Stored dataset items:
──────────
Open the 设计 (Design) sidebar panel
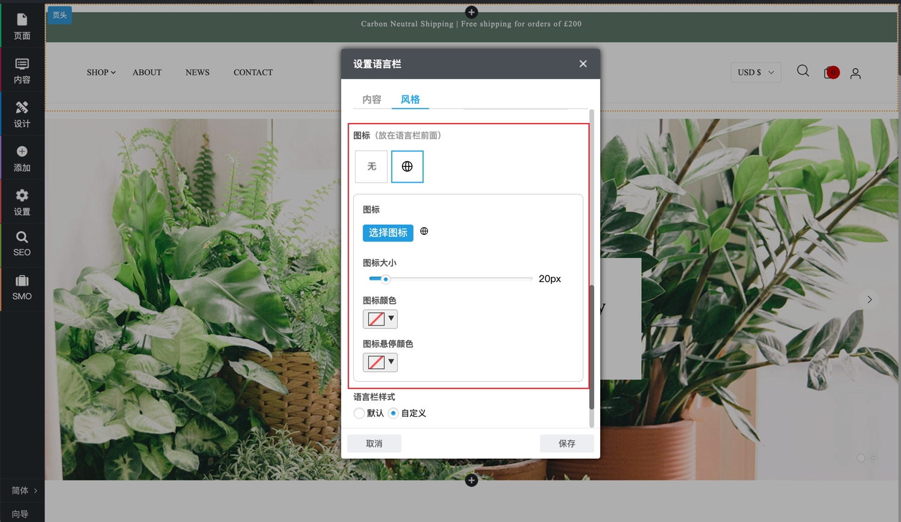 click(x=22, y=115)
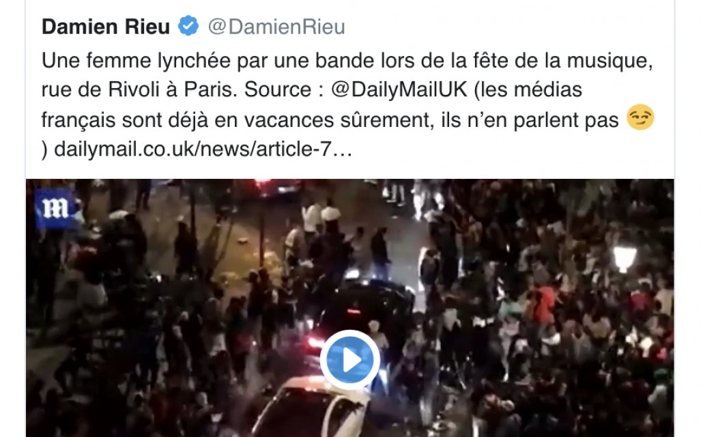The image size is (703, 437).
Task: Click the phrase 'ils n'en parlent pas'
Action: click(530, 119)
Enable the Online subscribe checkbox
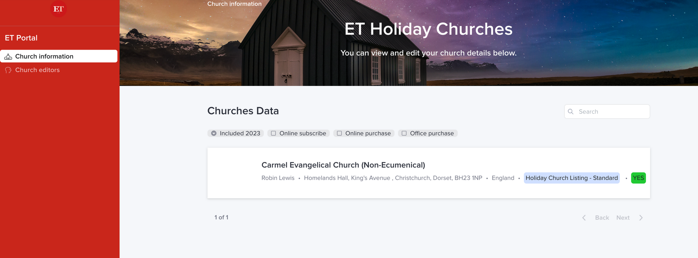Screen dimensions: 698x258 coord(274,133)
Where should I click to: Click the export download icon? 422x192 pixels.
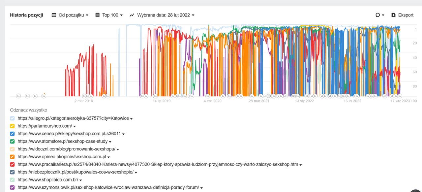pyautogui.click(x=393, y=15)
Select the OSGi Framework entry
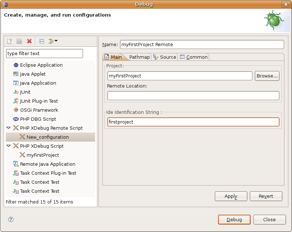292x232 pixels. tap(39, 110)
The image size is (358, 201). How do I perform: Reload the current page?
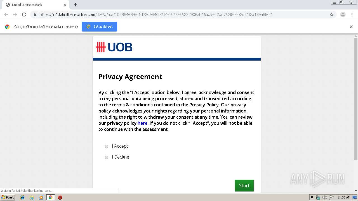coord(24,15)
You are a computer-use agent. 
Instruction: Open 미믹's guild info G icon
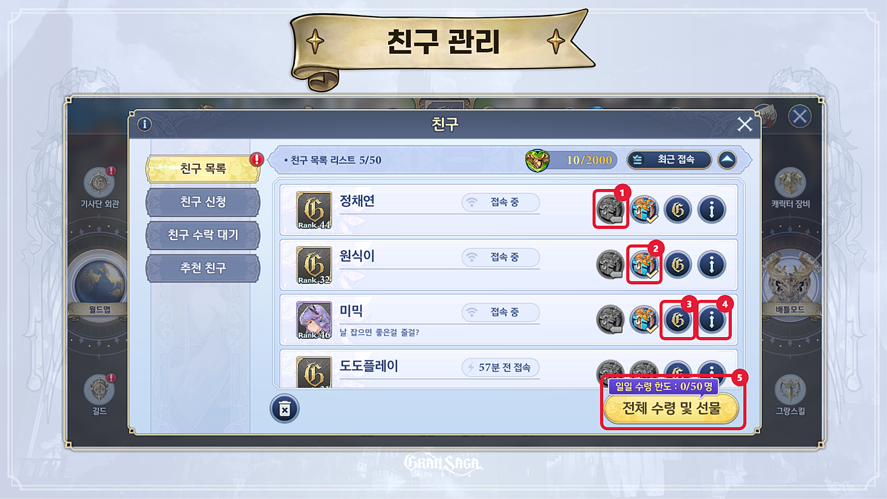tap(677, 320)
──────────
**TASK REQUIREMENTS**: Repeat every record above exactly. Omit the pictures.

**OUTPUT FOR THIS TASK**:
Open the 设计 (Design) sidebar panel
 click(x=22, y=115)
The image size is (703, 437).
Task: Click the phrase 'ils n'en parlent pas'
Action: click(530, 119)
Enable the Online subscribe checkbox
Screen dimensions: 698x258 coord(274,133)
Where should I click to: Click the export download icon? 422x192 pixels.
pyautogui.click(x=393, y=15)
Select the OSGi Framework entry
292x232 pixels. tap(39, 110)
The image size is (358, 201). How do I perform: Reload the current page?
coord(24,15)
You are a computer-use agent. 
Instruction: Open 미믹's guild info G icon
tap(677, 320)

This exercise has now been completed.